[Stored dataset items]

= = = = = = =

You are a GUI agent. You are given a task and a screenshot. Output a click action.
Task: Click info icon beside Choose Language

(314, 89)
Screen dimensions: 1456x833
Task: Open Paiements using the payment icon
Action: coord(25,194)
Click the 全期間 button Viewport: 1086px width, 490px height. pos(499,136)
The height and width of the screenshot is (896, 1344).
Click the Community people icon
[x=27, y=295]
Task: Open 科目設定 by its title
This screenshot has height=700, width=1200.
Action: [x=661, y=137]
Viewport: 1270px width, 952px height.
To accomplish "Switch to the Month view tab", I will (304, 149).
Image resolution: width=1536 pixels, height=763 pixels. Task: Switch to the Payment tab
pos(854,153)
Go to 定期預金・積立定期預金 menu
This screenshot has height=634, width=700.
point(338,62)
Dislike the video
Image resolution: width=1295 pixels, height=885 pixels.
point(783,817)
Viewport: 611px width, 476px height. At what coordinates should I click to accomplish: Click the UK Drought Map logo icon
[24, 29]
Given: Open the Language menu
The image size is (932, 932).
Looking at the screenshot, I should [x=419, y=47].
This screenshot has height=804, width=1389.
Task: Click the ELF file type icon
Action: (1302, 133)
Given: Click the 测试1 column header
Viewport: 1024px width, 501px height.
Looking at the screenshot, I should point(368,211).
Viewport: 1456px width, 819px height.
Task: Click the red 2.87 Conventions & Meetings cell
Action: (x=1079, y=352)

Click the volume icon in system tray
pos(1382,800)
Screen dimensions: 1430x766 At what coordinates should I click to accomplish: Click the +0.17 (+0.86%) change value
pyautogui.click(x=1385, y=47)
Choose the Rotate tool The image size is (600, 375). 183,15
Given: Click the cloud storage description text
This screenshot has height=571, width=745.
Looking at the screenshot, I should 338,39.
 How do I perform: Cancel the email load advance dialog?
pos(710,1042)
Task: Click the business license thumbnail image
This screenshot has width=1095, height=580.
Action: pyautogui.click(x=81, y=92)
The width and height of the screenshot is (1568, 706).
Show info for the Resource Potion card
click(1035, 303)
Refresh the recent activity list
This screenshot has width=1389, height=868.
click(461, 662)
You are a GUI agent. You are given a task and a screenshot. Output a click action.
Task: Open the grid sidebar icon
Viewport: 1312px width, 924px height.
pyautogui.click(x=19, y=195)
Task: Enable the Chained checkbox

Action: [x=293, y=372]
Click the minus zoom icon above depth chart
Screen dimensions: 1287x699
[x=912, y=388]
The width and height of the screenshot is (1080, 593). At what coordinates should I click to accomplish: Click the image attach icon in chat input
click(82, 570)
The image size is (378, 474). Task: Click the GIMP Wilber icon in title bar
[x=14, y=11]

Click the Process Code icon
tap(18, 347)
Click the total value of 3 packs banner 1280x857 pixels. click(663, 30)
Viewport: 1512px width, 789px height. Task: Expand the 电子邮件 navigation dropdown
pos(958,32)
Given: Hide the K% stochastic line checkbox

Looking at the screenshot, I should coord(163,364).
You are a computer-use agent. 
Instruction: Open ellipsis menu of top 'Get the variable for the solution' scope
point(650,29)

= = = = = = =

▶ _Problem to solve_
Please count how many lines in the records above contain the string "icon". Reply with the number alone.

▶ _Response_
11